Pitch-perfect principal returns to his roots
Despite a traumatic brain injury as a child, Faulconbridge Public School principal Chris Pyne has always trodden his own path. Glenn Cullen reports.
10 May 2024
It seemed the most innocuous of incidents. Bush walking with his brothers and sisters as a six-year-old, Chris Pyne slipped and fell.
Things quickly escalated as the Year 1 Faulconbridge Public student tumbled from a cliff, and in landing, paralysed the right side of his body.
Chris’ cognitive abilities were impacted, and over the next few years, he had to learn how to walk and talk again.
The injuries he suffered in the fall would shape his future, but Chris credits his acceptance at Faulconbridge Public School as equally life changing.

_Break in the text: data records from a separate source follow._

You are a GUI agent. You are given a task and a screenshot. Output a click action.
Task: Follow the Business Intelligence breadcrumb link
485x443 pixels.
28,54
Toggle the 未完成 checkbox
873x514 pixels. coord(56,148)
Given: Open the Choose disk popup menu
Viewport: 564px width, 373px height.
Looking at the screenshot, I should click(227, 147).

He would ultimately go back to the school as a teacher, and eventually become principal.
“The way I was treated – not as an outsider or someone with a disability, but just as a student – I think that went a long way to shaping what I did in the future, to become a teacher,” he said.
“Principals have a really significant impact as to the way disability – or ability – is viewed in schools.

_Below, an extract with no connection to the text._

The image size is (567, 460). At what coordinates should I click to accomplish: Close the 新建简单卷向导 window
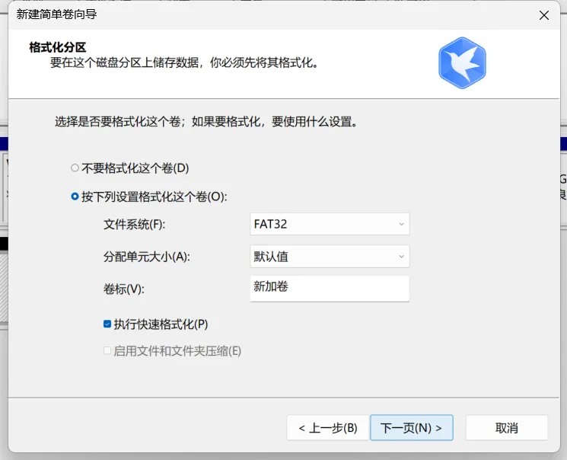click(x=544, y=14)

“I’m a man who has a disability, but I also have a deeper understanding of what that means for students like this in a school.”
As remarkable as Chris’s return to Faulconbridge has been, it is also part of a journey that has included more than 100-caps for the Pararoos, Australia’s Paralympic football team.
A keen soccer player even before his accident, Chris continued to hone his skills and was good enough to play in five World Cups for the national team.
He said being granted time off from work to represent his county had been invaluable.
“It was priceless,” he said.
“In terms of allowing me to pursue my sport and not impact my career, it’s probably the biggest impact (the NSW Department of Education) has had for me.”
Chris now gives back to the sport as coach of the NSW Paralympic team.
It is a busy schedule, but Chris would not have it any other way - a proud principal and athlete.
“It was a conscious decision by me. I may walk different to anyone else, but I don’t want to be seen as different,” he said.
“I am a principal first, before I am a principal with a disability. Just like I saw myself as an athlete, not a disabled athlete.
“I haven’t needed those supports, but if I did, absolutely those supports are there and have been offered to me.”